L’indice di tempestività dei pagamenti rappresenta i giorni di ritardo o di anticipo nel pagamento delle fatture, che per legge deve avvenire entro 60 giorni. Quindi +45 nel caso del San Carlo significa che le fatture anziché entro i 60 giorni vengono pagate in 105 giorni. Nel caso del Crob, – 3 significa che l’azienda paga a 57 giorni, ossia l’indice è allineato alla normativa. Qui  la nota della della regione

L’indicatore di tempestività rappresenta un obiettivo definito dal ministero per assegnare le premialità (risorse economiche aggiuntive) alle Regioni ed è anche un obiettivo dei direttori generali.  A parte il Crob, nessuna delle aziende è in linea con l’indicatore ministeriale. Si rischia dunque di perdere quelle risorse aggiuntive.

Eppure, “la Regione – dice il direttore generale Ernesto Esposito – trasferisce le risorse nei tempi previsti, e dalla verifica degli atti contabili aziendali non sussistono difficoltà di carattere finanziario.” A conclusione della nota, la Regione chiede alle Aziende di conoscere, entro il 26 settembre, le motivazioni dei ritardi nei pagamenti e il dettaglio delle misure attivate per il superamento della criticità.

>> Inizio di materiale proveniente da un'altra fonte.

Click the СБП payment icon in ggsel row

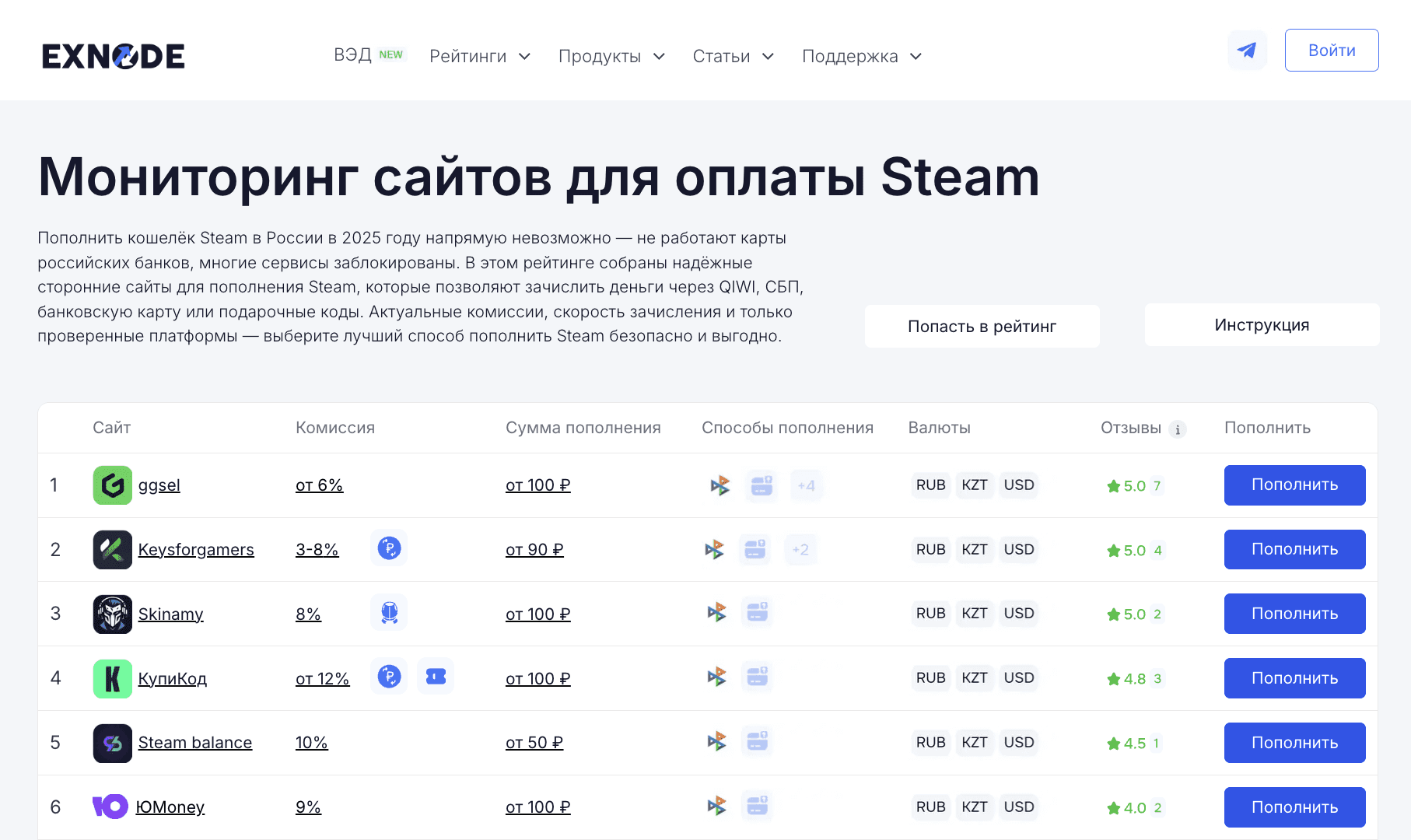tap(720, 485)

Come ha risposto il direttore dell’Aor San Carlo? Pare che abbia risposto ieri lunedì 30 settembre scrivendo che la situazione migliorerà in futuro sensibilmente. E che metterà alcuni dipendenti a lavorare solo su questa criticità! Un vero stratega, un formidabile astrologo.

Continuiamo a chiederci: che cosa ci fa ancora il quel posto Massimo Barresi? A parte le performance da dirigente dimostrate fino ad oggi, ricordiamo che Barresi è stato nominato dalla Giunta Pittella-Franconi in odore di illegittimità. L’Avvocatura di Stato per un caso analogo, su richiesta della Regione Calabria, ha espressamente chiarito: “Si ritiene che il potere degli organi elettivi e di governo regionali in regime di prorogatio siano limitati all’ordinaria amministrazione ed è quindi escluso che gli stessi possano assumere in tali circostanze provvedimenti di rilevante significato politico. Per cui secondo la giurisprudenza amministrativa la nomina dei soggetti preposti ai più alti livelli di responsabilità degli organismi regionali, quali devono essere considerati i Direttori Generali delle Aziende sanitarie, non rientra tra gli atti di ordinaria amministrazione”. Il parere dell’Avvocatura poi spiega anche la procedura per assicurare la continuità funzionale delle Aziende in caso di scadenza del mandato del direttore generale.

E dunque perché l’attuale maggioranza di Centro destra continua a tenersi Massimo Barresi su quella sedia? Ricordiamo che in campagna elettorale e nelle prime settimane dopo l’insediamento questa maggioranza a trazione leghista ha fatto fuoco e fiamme sulla sanità: legalità, trasparenza, meritocrazia.  Durante la campagna elettorale, per l’assessore Rocco Leone, la nomina di Barresi era illegittima. E adesso? Oggi i fatti smentiscono le parole.